- _Fragment strony_
Recenzja Oukitel K6000 Plus

Ostatnio trochę czasu spędziłem z Oukitelem K6000 Plus. Miał on za zadanie przekonać mnie do siebie świetnym akumulatorem, dobrymi podzespołami, masą dodatków systemowych i skanerem linii papilarnych. A jak w rzeczywistości smartfon sprawdził się w codziennym użytkowaniu? Czy jest wart Waszej uwagi? Zobaczcie sami.

Wideo z recenzją

Specyfikacja techniczna Oukitela K6000 Plus:

  • 5,5-calowy wyświetlacz LTPS TFT o rozdzielczości Full HD (401 ppi),
  • procesor MediaTek MT6750T (ośmiordzeniowy, taktowanie 1,5 GHz),
  • układ graficzny Mali-T860
  • 4GB RAM,
  • 64GB pamięci wbudowanej,
  • slot kart microSD (do 256GB),
  • Android 7.0 Nougat,
  • dual SIM (standby),
  • Bluetooth 4.0,
  • Wi-Fi 802.11 b/g/n,
  • GPS, Glonass,
  • złącze słuchawkowe 3,5 mm,
  • port microUSB,
  • aparat 16 Mpix z diodą doświetlającą,
  • kamerka 8 Mpix,
  • akumulator o pojemności 6080 mAh,
  • wymiary: 155×76,6×9,6 mm,
  • waga: 207 gramów.

OBUDOWA

Oukitel K6000 Plus to smartfon o dość dużych rozmiarach, szczególnie jeśli chodzi o grubość (aż 9,6 mm). Jest tak za sprawą bardzo pojemnej baterii, o której nieco później. Telefon wyróżnia też spora waga (207 gramów), przez co urządzenie jest mało poręczne i przeciętnie leży w dłoni.

Materiały użyte do produkcji smartfona są dobrej jakości. Na tyle w większości zagościł metal w złotym kolorze, jedynie od góry i dołu pojawiły się wstawki z tworzywa sztucznego. Przód urządzenia jest pokryty szkłem, na które fabrycznie naklejona jest folia. Niestety szkło nie jest pokryte żadną oleofobową powłoką, przez co ekran jest wiecznie brudny i pełen odcisków palców. Podczas testów nie pojawiły się jednak żadne, bardziej zauważalne rysy. Jedyne do czego można się przyczepić, to do spasowania obudowy – słyszalne są trzaski przy naciskaniu na tył smartfona.

Na tyle producent umieścił aparat główny o matrycy 16 Mpix wraz z pojedynczą diodą LED. Na samym dole zagościło jeszcze tylko logo producenta oraz kilka symboli.

- _Lista wpisów_
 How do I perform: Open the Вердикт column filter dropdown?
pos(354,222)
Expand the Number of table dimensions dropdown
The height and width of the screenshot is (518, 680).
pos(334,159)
==
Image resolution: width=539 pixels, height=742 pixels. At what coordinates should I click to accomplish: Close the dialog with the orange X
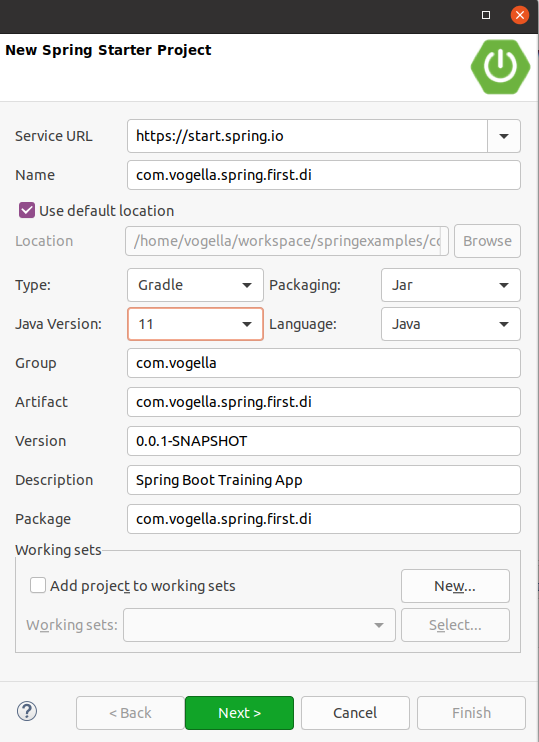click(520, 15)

- _Polecenie_
Kontynuuj recenzję Oukitela K6000 Plus, zaczynając od zdania, które następuje po ostatnim podanym.

- _Odpowiedź_
Na prawej krawędzi znalazło się miejsce dla klawiszy głośności i zasilania. Na przeciwległym boku umieszczono z kolei slot na karty SIM i microSD. Jednocześnie można używać albo dwóch kart nano SIM, albo jednej nano SIM i jednej microSD.

Na dolnej krawędzi umieszczono złącze microUSB, głośnik multimedialny oraz mikrofon. Nie zabrakło również złącza słuchawkowego, które znajdziemy na samej górze urządzenia.

Kilka słów o głośniku multimedialnym. Odtwarzane dźwięki charakteryzują się dość wysoką głośnością, ale przeciętną jakością. Przy maksymalnym pogłośnieniu muzyka staje się trochę trzeszcząca, a dodatkowo nieco płytka i stonowana. Ogólnie rzecz biorąc – głośnik w Oukitelu K6000 Plus jakiegoś wielkiego szału nie robi.

Na froncie zagościł duży, 5,5-calowy wyświetlacz o rozdzielczości Full HD, a nad nim 8 Mpix kamerka do selfie, szereg czujników, głośnik do rozmów oraz dioda powiadomień. Co do tego ostatniego mam pewne zastrzeżenie – jest ona bardzo jasna i szczególnie w ciemności „daje po oczach”, przez co nie polecam trzymać telefonu ekranem do góry obok łóżka ;).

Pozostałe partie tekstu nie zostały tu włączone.